Code and data for paper: Mihai Dobre and Alex Lascarides, Combining a Mixture of Experts with Transfer Learning in Complex Games, Proceedings of the AAAI Spring Symposium: Learning from Observation of Humans, Stanford, USA.
This is an Eclipse Maven project. Before cloning install eclipse, the m2e plug-in http://www.eclipse.org/m2e/ and the git plug-in http://www.eclipse.org/egit/.
To run on GPU, replace "<nd4j.backend>nd4j-native</nd4j.backend>" line in pom.xml with the corresponding cuda backend, e.g.: "<nd4j.backend>nd4j-cuda-7.5</nd4j.backend>".
After building the project, run DeepCatan-0.0.1-SNAPSHOT-bin.jar and specify one of the test classes contained in the test package. These classes can be used to reproduce the experiments given in the paper as following:
- test.catan.baseline.FrequencyBased is the baseline model that counts the number of times an action was performed in the training dataset and selects the action with the highest count during evaluation.
- test.catan.mlp.CatanMlpTest trains one expert and evaluates it without crossvalidation.
- test.catan.mlp.CVCatanMlpTest trains one expert and evaluates it with crossvalidation.
- test.catan.mlp.MlpFullDataSetTest trains and evaluates one model on all 6 tasks without crossvalidation.
- test.catan.mlp.CVMlpFullDataSetTest trains and evaluates one model on all 6 tasks with crossvalidation.
- test.transfer.CVMlpTransferTest pre-trains the model on all but the target task, before fine-tunning it on the target task.
Configuration is set in the training_config.txt file (the values given in the project are the default ones used during the experiments):
- Path=(path to parent data folder)
- LearningRate=(learning rate)
- MiniBatchSize=(size of minibatch)
- Epochs=(number of epochs)
- LabelWeight=(weight given to the one hot labels when softening the target labels)

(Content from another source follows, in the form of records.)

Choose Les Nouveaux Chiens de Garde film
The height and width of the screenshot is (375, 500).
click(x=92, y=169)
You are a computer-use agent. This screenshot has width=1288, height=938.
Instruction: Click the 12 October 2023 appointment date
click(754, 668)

- MetricWeight=(weight given to the similarity metric when softening the target labels)
- DataType=human/synth(what data to use; it adds the name to the path)

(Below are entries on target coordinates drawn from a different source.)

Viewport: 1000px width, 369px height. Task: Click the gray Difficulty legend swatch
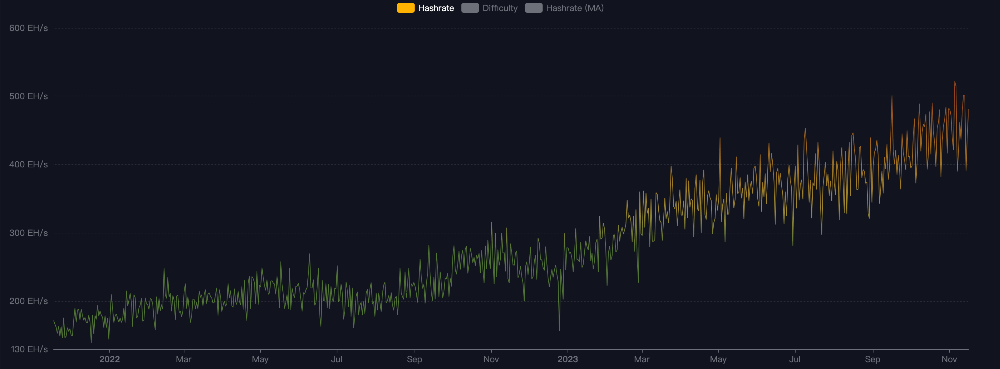tap(470, 8)
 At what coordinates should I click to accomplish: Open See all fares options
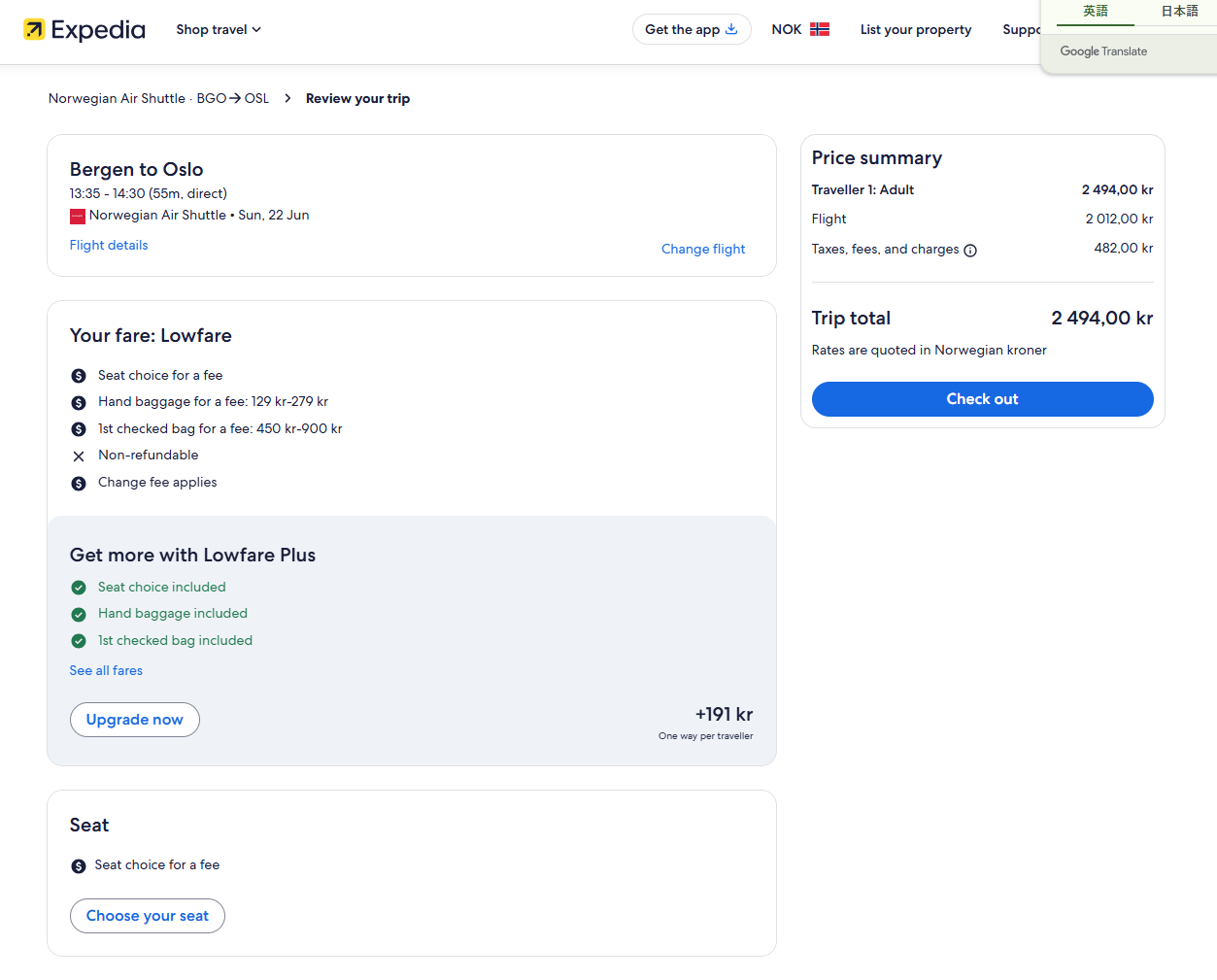pos(106,670)
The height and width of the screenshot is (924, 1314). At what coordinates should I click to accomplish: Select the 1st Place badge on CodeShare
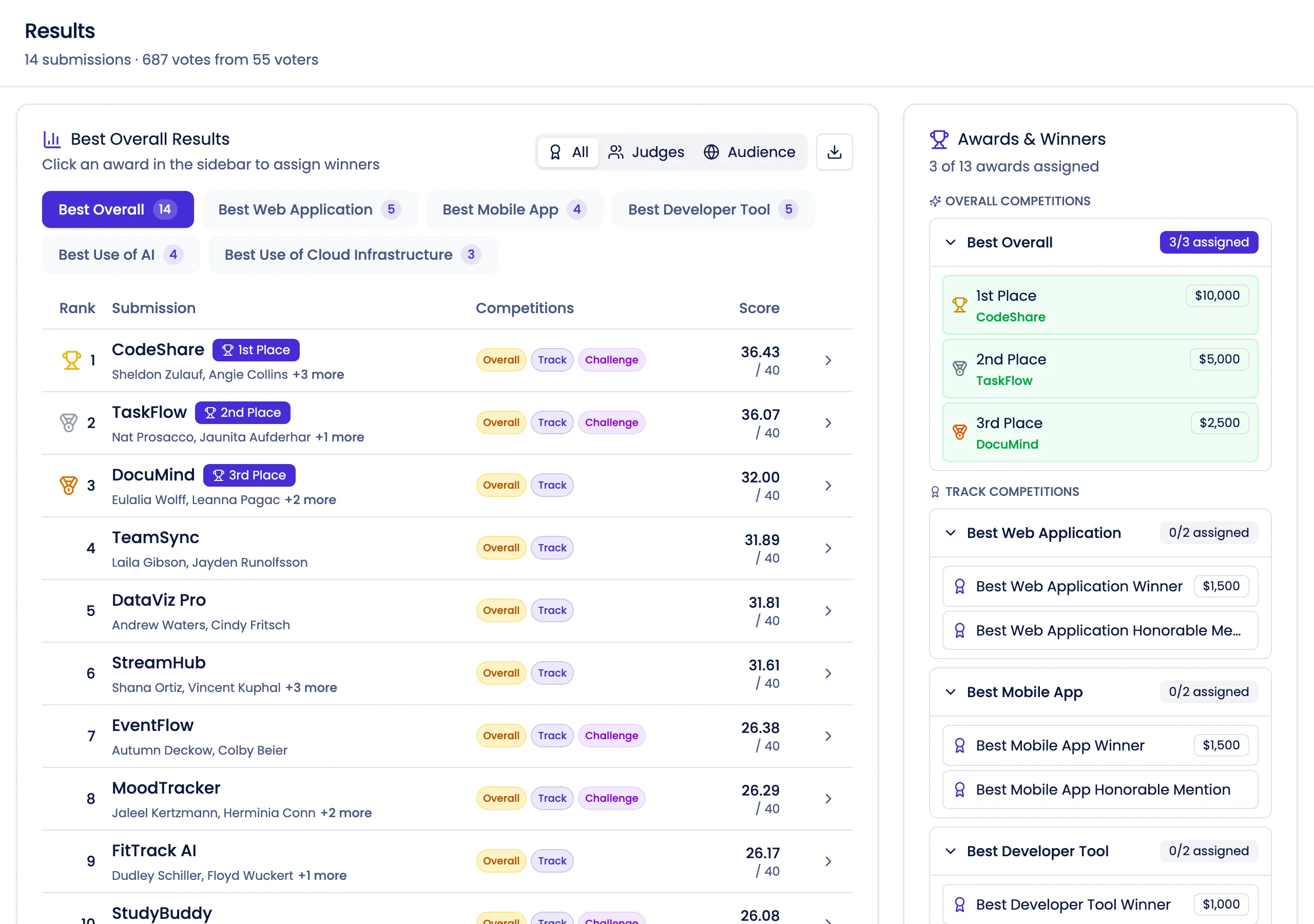(x=256, y=349)
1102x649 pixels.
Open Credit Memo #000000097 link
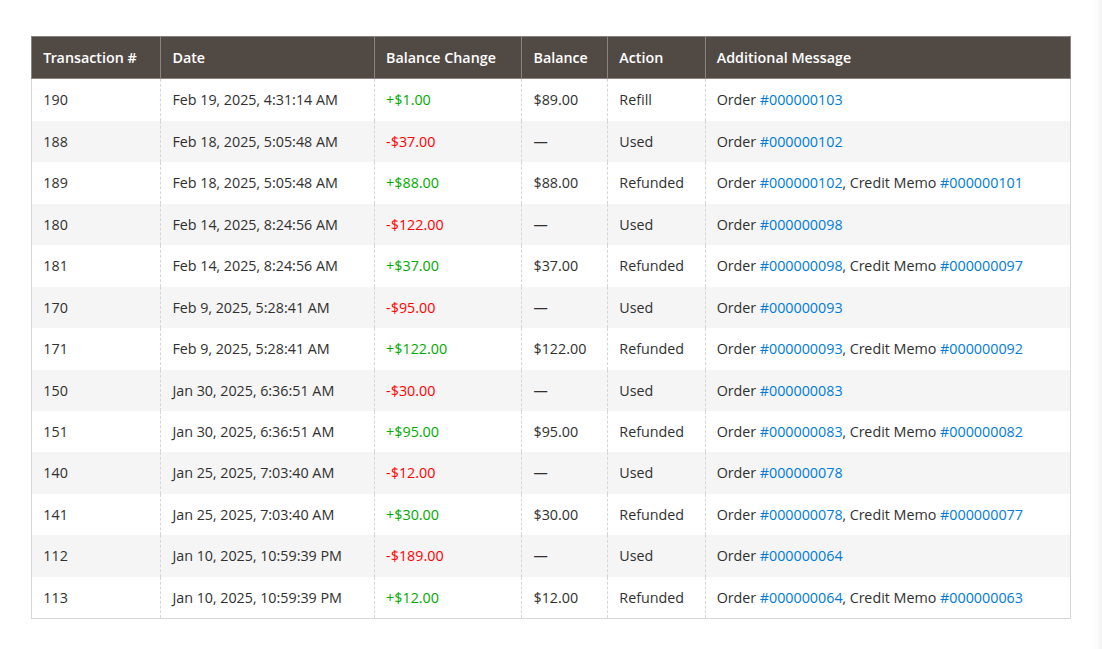coord(984,266)
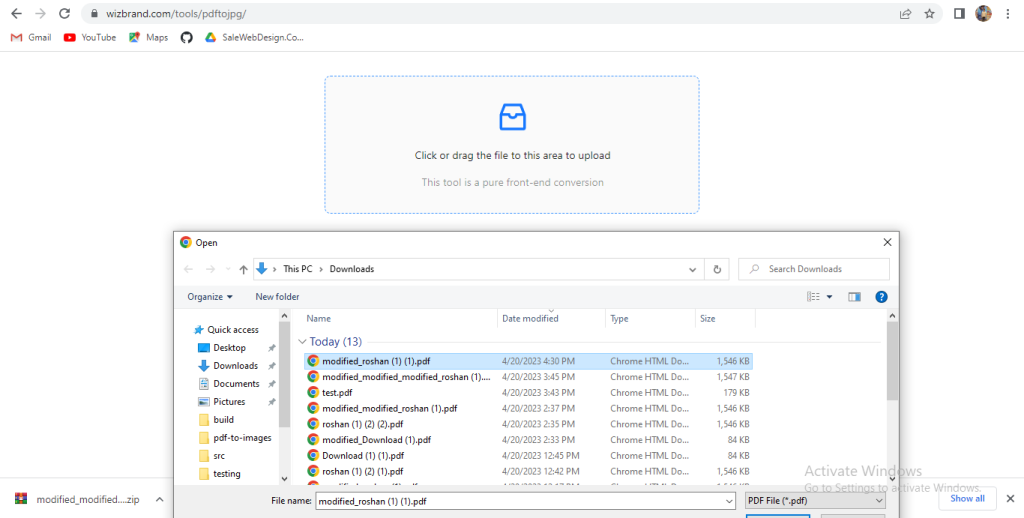
Task: Open the PDF File type dropdown
Action: pos(814,500)
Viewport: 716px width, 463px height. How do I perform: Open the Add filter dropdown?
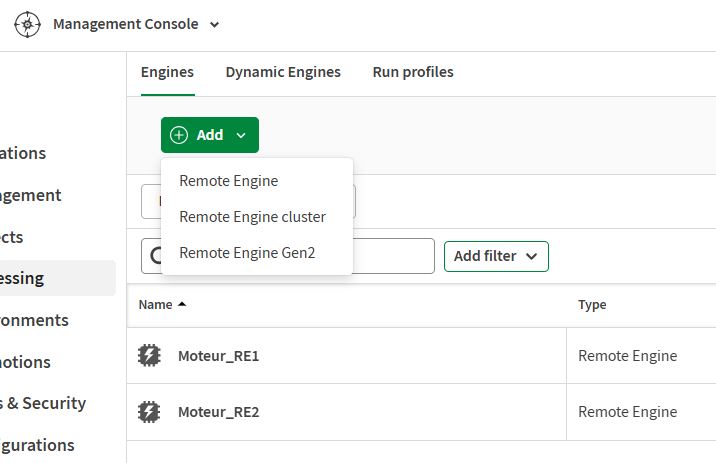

- PreTrainTask=0-5(task to be used for pre-training if doing 1to1 transfer learning)
- Task=0-5(choose target task)
- Samples=0-50000 (number of samples to use for training)
- Normalisation=true/false (0 mean and unit variance normalisation)

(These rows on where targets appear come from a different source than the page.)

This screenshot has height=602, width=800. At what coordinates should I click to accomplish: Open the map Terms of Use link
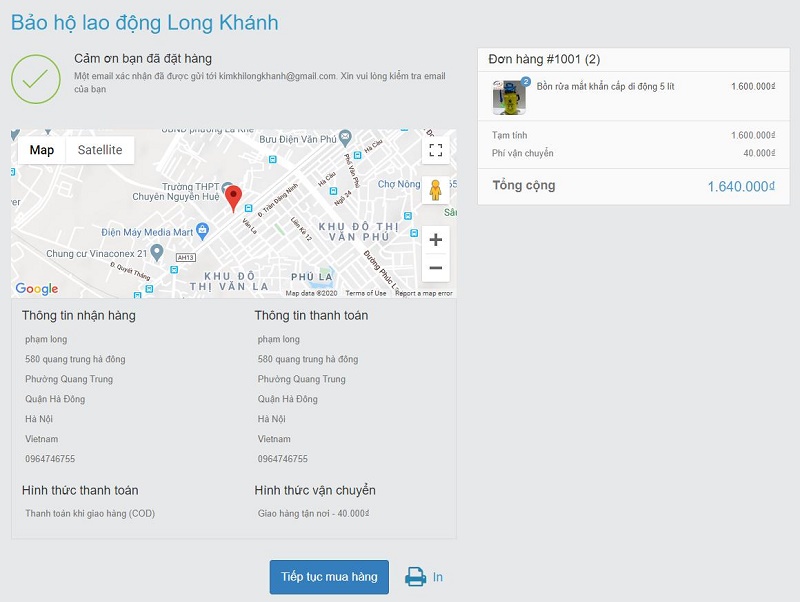[366, 293]
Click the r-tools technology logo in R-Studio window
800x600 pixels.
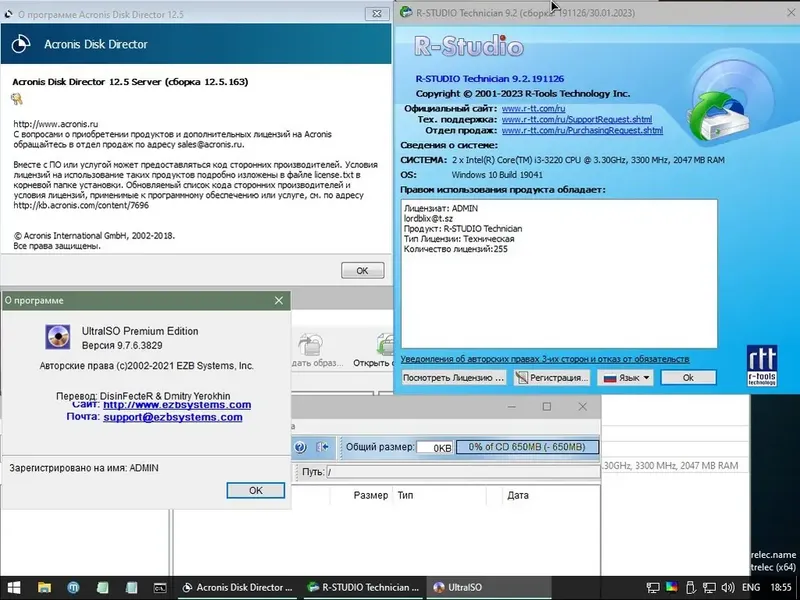coord(762,365)
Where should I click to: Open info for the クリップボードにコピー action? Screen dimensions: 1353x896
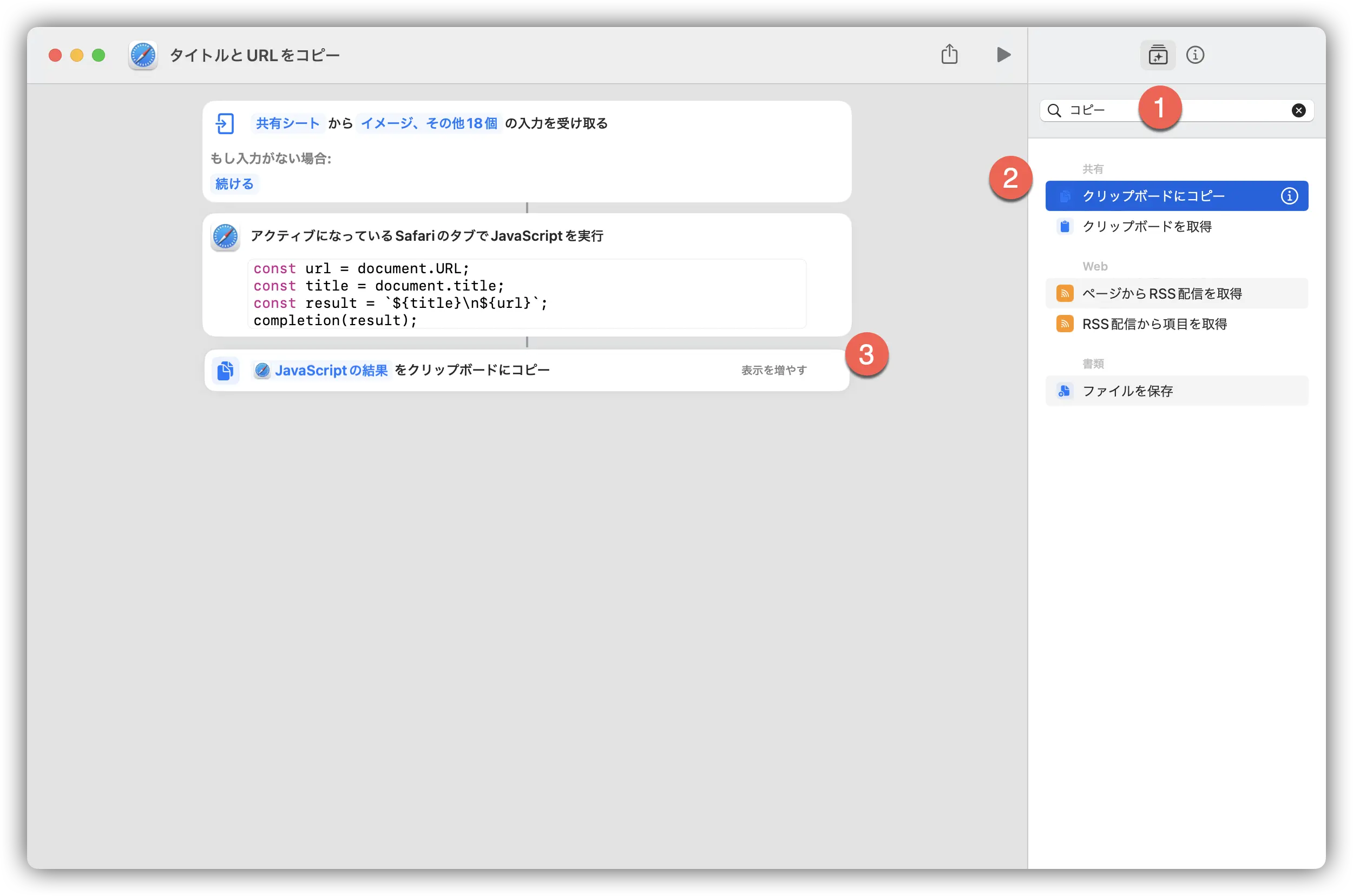point(1289,195)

- PreTrainEpochs=(number of epochs to pre-train when doing transfer learning)
Note: Extract the data archive that can be found in data folder and provide the path to the extracted data before running any of the experiments. The data is shuffled and grouped based on tasks. Normalisation parameters (means and standard deviation) are also already computed and stored in the corresponding folders. The format of the data is given in utils.NumericalFeatureVectorOffsets.java. The code that was used for generating/collecting the data is released with the code for the STAC project (https://www.irit.fr/STAC/) at: https://github.com/sorinMD/StacSettlers.git .
Python script plot.py can be used to plot and vizualise the results.
Latest version includes several new classes used to run experiments for the following PhD thesis:
- Mihai Dobre, Low-resource Learning in Complex Games, School of Informatics, University of Edinburgh, 2018.
New configuration for training models on masked input such that these will represent opponent models in the partially observable setting:
- MaskHiddenFeatures=false/false (removes features describing resources or development cards for the current player that opponents cannot see)
New baseline model that performs a binary classification task on the data; the train/test classes are in the test.catan.logistic package.
New classes for training the best models on the human data in the new package test.seeding (N.B.: the correct configuration should be discovered via cross-validation beforehand). The StacSettlers repo contains the code for combining these models with MCTS.